Está chato, entediante e sem sentido o depoimento da ex-leoa Lina Vieira à Comissão de Constituição e Justiça. Não tenho dúvida de que ela...

Está chato, entediante e sem sentido o depoimento da ex-leoa Lina Vieira à Comissão de Constituição e Justiça. Não tenho dúvida de que ela fala a verdade quando reafirma que houve o tal encontro com a ministra Dilma Roussef. Mas o mérito do pedido foi enfraquecido pela própria Lina, que disse não ter se sentido pressionada pela chefe da Casa Civil.

Ela confirmou que não houve anotações na agenda oficial sobre o tal encontro e não se lembrou da data em que teria ido ao Planalto.

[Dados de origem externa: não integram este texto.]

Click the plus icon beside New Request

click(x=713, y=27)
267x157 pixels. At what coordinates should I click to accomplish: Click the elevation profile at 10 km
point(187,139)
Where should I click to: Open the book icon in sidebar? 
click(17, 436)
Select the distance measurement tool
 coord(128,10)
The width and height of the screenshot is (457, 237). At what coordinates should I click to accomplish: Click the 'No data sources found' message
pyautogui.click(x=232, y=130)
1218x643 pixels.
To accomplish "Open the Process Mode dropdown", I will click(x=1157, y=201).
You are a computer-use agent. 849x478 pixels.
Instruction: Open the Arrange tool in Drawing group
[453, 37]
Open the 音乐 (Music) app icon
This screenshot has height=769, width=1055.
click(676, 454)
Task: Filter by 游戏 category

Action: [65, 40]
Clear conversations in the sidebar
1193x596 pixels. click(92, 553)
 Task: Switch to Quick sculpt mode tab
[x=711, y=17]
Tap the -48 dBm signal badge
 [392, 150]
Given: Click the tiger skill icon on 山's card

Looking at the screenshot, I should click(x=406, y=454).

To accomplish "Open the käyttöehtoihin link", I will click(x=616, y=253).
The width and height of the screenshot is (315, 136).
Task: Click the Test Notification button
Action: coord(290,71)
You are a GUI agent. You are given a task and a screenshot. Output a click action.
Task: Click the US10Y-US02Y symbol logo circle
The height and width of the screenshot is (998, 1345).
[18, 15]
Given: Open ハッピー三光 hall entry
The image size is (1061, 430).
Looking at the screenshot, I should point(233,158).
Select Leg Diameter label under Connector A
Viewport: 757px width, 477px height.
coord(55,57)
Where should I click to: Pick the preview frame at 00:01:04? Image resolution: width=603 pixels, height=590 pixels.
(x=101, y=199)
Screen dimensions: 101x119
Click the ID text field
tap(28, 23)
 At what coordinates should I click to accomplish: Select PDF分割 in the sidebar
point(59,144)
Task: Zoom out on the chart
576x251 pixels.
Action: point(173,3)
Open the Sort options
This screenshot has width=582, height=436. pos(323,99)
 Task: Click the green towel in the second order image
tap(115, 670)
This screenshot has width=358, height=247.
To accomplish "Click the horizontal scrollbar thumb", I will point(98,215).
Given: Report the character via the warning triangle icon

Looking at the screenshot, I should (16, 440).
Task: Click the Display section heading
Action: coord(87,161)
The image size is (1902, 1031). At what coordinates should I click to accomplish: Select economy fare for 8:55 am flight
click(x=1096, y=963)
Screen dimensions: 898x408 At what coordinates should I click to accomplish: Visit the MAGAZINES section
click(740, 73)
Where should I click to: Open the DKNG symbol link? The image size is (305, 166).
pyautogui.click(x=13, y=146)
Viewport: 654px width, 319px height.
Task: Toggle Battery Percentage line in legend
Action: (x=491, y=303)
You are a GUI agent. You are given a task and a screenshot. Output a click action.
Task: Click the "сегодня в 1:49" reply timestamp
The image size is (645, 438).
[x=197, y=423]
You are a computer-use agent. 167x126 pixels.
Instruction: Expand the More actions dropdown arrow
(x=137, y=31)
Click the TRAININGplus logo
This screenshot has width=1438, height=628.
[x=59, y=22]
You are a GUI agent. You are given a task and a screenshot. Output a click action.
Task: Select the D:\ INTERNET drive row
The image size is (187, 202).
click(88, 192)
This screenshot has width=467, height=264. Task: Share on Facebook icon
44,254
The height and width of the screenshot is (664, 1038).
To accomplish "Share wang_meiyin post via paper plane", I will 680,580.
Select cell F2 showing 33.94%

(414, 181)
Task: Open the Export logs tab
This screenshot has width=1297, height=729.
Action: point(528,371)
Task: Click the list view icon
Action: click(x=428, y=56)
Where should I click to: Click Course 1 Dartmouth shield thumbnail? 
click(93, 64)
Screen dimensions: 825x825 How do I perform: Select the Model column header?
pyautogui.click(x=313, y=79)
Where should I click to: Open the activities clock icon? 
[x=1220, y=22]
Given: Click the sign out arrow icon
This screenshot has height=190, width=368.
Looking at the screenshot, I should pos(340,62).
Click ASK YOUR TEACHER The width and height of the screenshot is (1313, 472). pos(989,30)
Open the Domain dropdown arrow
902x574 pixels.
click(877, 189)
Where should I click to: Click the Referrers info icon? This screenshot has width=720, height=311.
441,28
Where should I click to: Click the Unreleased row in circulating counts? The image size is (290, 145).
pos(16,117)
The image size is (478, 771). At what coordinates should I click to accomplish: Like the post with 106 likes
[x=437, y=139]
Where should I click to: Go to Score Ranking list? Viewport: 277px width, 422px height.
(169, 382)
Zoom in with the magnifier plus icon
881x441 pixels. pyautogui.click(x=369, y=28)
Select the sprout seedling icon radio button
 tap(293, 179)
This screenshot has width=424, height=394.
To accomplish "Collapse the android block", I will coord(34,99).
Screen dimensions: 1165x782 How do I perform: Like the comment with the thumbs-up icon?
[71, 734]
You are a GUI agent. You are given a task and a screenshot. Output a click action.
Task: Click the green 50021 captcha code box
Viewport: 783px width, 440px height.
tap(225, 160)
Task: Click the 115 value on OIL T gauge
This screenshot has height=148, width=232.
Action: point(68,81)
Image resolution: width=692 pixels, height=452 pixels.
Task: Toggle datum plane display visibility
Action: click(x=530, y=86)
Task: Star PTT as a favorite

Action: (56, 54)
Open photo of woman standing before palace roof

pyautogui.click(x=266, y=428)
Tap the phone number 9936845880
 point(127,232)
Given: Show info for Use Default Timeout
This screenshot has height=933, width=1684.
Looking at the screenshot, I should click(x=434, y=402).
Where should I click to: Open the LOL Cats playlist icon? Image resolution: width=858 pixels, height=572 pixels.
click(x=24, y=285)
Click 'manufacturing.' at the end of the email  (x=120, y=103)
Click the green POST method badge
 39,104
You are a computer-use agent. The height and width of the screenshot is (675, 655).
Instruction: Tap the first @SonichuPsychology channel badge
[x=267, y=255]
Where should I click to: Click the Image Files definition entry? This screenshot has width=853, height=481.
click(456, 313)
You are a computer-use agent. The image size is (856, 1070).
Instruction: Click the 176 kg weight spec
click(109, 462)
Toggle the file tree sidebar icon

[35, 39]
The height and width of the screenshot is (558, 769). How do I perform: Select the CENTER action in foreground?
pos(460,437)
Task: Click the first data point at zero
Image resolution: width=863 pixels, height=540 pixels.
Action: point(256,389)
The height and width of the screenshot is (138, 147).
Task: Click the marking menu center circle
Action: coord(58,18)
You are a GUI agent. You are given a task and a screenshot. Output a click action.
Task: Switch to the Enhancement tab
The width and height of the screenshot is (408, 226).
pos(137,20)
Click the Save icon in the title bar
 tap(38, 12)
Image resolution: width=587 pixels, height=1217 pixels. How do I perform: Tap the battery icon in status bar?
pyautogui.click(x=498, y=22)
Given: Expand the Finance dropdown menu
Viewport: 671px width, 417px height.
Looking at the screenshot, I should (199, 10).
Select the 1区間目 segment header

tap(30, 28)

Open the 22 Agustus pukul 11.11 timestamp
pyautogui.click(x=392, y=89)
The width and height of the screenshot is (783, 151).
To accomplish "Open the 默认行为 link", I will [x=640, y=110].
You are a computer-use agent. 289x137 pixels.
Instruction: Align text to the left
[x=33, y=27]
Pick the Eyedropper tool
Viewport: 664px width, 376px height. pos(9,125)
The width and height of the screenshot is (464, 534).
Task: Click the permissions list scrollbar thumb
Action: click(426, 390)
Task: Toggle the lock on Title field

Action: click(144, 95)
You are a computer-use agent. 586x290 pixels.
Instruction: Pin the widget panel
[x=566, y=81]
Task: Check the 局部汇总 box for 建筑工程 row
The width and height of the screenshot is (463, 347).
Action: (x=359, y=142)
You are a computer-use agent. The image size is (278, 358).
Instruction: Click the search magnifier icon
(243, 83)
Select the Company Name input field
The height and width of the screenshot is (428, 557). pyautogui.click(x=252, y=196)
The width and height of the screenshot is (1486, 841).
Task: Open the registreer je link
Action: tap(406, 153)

Admitiu que pode haver alguma anotação na sua agenda privada, que estaria numa das caixas que levam sua mudança para o RN. Não foi, portanto, apresentada.

Lina diz que não precisa da agenda para atestar a verdade. É verdade. É uma mulher séria e seu depoimento parece consistente e verossímil, embora incompleto.

Outro ponto que tirou a força desse depoimento foi a revelação de que a justiça federal já havia determinado à Receita que desse celeridade ao processo contra Fernando Sarney. A palavra “agilizar” está sendo usada com um sentido pelo governo, outro pela oposição. Mas obviamente não significa “intimidação”, “pressão” ou qualquer outra coisa parecida.

O assunto, agora, parece se resumir ao fato de ter suscitado um desmentido da ministra Dilma Roussef. Se ela pudesse antever o fiasco desse depoimento, talvez não tivesse se empenhado tanto em desmentir o que realmente parece ter acontecido.